= Kootenay Land District =

Kootenay Land District is a cadastral survey subdivision of the province of British Columbia, Canada, created with the rest of those on Mainland British Columbia via the Lands Act of the Colony of British Columbia in 1860. The British Columbia government's BC Names system, a subdivision of GeoBC, defines a land district as "a territorial division with legally defined boundaries for administrative purposes" All land titles and surveys use the Land District system as the primary point of reference, and entries in BC Names for placenames and geographical objects are so listed.

==Description==
The land district comprises all those parts of the Kootenay River and Columbia River basins in the southeast corner of the province, excepting the drainages of the Okanagan, Granby, Sanpoil and Kettle Rivers, i.e. all those sub-basins of the Columbia on the west and south of the summit-line of the Monashee Mountains. Also not in the land district is the northernmost part of the Columbia's basin, north of Boat Encampment and Mica Creek, northwest of which is Cariboo Land District.

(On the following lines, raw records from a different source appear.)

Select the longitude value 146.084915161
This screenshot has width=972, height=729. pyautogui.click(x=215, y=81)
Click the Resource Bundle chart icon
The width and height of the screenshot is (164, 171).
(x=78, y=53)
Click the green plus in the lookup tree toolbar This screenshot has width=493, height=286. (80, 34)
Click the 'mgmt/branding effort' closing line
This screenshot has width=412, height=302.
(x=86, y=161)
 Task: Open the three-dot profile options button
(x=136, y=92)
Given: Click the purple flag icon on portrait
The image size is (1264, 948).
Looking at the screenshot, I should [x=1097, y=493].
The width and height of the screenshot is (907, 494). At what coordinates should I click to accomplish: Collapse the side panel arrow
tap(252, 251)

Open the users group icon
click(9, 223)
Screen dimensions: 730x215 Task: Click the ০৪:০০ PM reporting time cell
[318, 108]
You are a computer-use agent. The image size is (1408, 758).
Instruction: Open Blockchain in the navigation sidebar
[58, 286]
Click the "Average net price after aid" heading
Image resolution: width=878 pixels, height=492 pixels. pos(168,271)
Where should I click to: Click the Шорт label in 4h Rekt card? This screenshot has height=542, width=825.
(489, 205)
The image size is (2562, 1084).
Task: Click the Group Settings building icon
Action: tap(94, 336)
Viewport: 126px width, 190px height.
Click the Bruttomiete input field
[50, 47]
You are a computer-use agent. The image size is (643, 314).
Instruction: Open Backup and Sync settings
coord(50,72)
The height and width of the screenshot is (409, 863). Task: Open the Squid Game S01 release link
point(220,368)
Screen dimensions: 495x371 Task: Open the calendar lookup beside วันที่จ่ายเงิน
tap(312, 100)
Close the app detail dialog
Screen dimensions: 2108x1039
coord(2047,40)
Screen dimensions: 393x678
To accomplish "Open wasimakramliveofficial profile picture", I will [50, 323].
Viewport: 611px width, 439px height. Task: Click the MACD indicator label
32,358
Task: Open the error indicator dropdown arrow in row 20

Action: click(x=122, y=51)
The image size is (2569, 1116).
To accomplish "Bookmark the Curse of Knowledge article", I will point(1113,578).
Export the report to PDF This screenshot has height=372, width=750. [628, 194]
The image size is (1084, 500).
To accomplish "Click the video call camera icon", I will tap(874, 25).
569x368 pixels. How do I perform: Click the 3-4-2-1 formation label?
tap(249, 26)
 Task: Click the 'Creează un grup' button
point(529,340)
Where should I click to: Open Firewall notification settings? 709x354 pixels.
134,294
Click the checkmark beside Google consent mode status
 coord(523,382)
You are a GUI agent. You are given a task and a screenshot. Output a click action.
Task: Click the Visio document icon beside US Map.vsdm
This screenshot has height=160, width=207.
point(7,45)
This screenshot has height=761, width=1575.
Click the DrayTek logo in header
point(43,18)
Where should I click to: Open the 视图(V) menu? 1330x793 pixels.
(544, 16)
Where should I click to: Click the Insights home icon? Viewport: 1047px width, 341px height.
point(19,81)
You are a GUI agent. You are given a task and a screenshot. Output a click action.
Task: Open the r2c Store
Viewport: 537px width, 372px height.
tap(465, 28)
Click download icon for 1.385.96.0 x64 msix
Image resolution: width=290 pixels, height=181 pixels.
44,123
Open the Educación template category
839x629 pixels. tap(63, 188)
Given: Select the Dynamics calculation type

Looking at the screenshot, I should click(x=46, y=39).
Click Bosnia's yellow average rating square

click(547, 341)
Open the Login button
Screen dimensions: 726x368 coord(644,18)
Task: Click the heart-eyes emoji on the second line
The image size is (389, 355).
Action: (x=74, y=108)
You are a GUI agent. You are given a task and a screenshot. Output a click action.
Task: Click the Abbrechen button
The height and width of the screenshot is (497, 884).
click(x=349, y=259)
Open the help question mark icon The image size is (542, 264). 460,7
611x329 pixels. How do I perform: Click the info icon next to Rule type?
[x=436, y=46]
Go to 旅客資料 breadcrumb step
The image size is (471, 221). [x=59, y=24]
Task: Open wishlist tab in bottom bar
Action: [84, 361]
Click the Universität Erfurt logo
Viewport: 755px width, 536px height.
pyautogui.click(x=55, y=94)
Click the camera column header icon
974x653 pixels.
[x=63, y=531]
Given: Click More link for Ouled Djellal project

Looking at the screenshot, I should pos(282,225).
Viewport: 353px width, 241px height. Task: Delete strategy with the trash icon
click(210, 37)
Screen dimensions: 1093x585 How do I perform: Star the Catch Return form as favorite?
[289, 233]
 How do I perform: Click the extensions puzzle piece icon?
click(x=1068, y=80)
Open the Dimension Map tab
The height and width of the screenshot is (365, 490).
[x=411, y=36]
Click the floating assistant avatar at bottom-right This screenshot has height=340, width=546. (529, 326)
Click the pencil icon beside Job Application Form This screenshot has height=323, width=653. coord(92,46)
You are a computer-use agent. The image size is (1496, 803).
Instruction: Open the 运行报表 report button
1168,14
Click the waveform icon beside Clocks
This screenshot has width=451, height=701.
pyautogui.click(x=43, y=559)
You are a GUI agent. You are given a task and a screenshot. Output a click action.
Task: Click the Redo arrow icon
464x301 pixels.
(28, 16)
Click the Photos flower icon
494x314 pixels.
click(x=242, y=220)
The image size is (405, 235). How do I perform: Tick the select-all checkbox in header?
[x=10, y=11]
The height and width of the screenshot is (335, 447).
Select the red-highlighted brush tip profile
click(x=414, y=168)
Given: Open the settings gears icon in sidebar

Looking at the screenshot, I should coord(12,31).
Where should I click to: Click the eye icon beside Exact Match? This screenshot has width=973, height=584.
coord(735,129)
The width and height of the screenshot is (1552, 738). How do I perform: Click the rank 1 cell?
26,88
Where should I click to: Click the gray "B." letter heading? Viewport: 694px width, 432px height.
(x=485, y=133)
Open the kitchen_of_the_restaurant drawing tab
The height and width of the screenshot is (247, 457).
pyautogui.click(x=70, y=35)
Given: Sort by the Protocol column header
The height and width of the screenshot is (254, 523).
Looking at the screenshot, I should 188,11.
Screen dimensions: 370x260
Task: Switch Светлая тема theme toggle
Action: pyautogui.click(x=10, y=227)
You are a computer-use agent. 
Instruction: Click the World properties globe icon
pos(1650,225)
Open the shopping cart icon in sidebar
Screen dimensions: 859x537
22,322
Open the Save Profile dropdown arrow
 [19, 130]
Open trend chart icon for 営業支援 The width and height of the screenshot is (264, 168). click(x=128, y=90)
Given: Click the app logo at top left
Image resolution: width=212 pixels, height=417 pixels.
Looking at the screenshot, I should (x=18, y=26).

To Kootenay Land District's west is Yale Land District, which includes the Kamloops-Shuswap, Okanagan and Boundary Country regions of the province. While most land districts are primarily defined by lines of latitude and longitude and survey parcel boundaries, the boundaries of Kootenay Land District are near-entirely the summit-line of the encasing mountain ranges, namely the aforementioned Monashee Mountains on the west, and the border with Alberta along the line of the Rockies.